Characterization and acceptor preference of a soluble meningococcal group C polysialyltransferase.

Vaccines against Neisseria meningitidis group C are based on its α-2,9-linked polysialic acid capsular polysaccharide. This polysialic acid expressed on the surface of N. meningitidis and in the absence of specific antibody serves to evade host defense mechanisms. The polysialyltransferase (PST) that forms the group C polysialic acid (NmC PST) is located in the cytoplasmic membrane. Until recently, detailed characterization of bacterial polysialyltransferases has been hampered by a lack of availability of soluble enzyme preparations. We have constructed chimeras of the group C polysialyltransferase that catalyzes the formation α-2,9-polysialic acid as a soluble enzyme. We used site-directed mutagenesis to determine the region of the enzyme necessary for synthesis of the α-2,9 linkage. A chimera of NmB and NmC PSTs containing only amino acids 1 to 107 of the NmB polysialyltransferase catalyzed the synthesis of α-2,8-polysialic acid. The NmC polysialyltransferase requires an exogenous acceptor for catalytic activity. While it requires a minimum of a disialylated oligosaccharide to catalyze transfer, it can form high-molecular-weight α-2,9-polysialic acid in a nonprocessive fashion when initiated with an α-2,8-polysialic acid acceptor.

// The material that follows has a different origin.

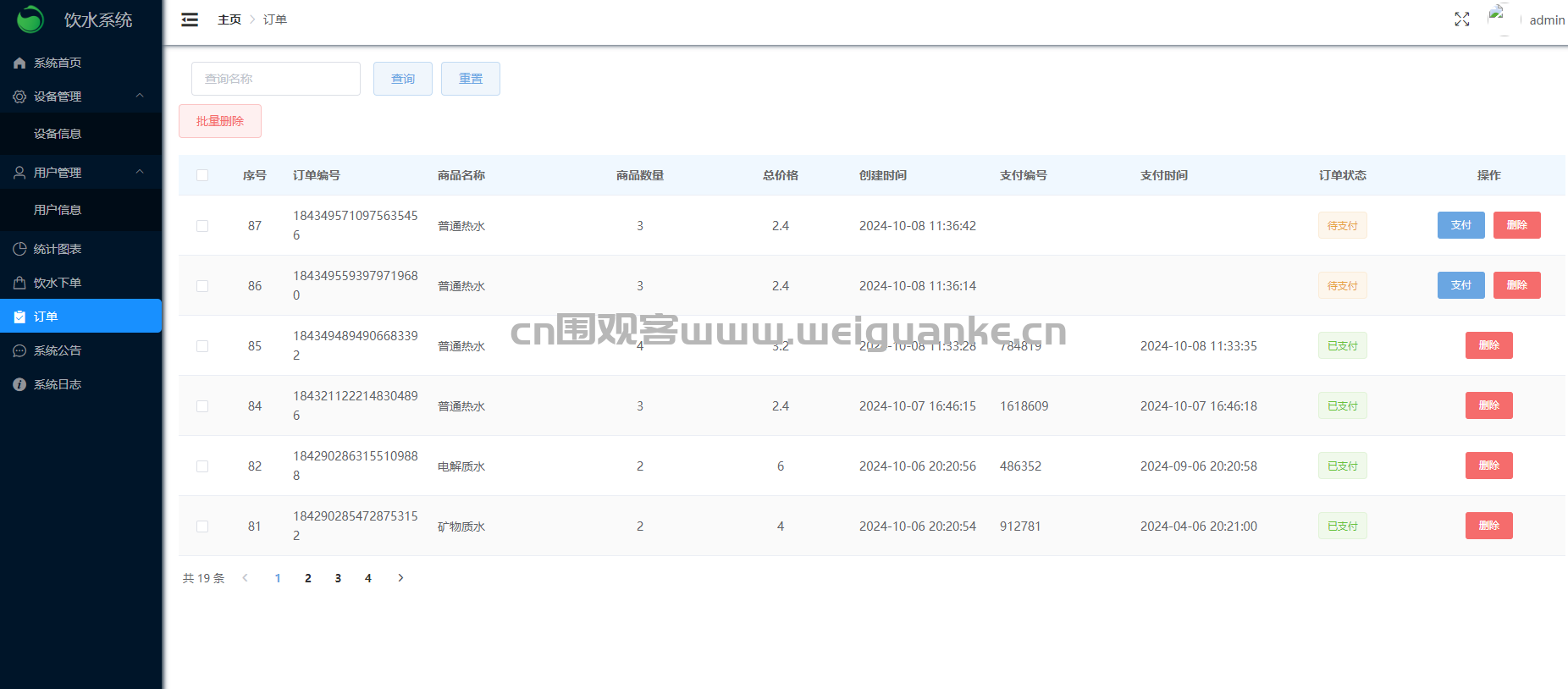Go to 饮水下单 in the sidebar
Viewport: 1568px width, 689px height.
58,283
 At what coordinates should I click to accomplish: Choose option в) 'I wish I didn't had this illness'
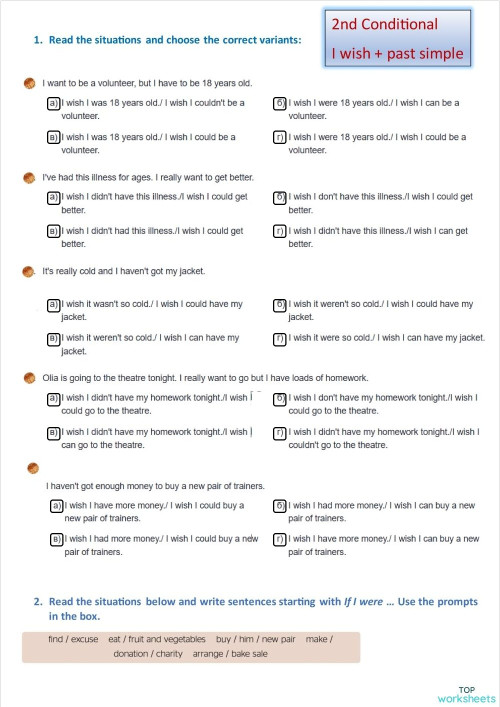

De novo synthesis in vivo requires an endogenous acceptor. We attempted to reconstitute de novo activity of the soluble group C polysialyltransferase with membrane components. We found that an acapsular mutant with a defect in the polysialyltransferase produces outer membrane vesicles containing an acceptor for the α-2,9-polysialyltransferase. This acceptor is an amphipathic molecule and can be elongated to produce polysialic acid that is reactive with group C-specific antibody.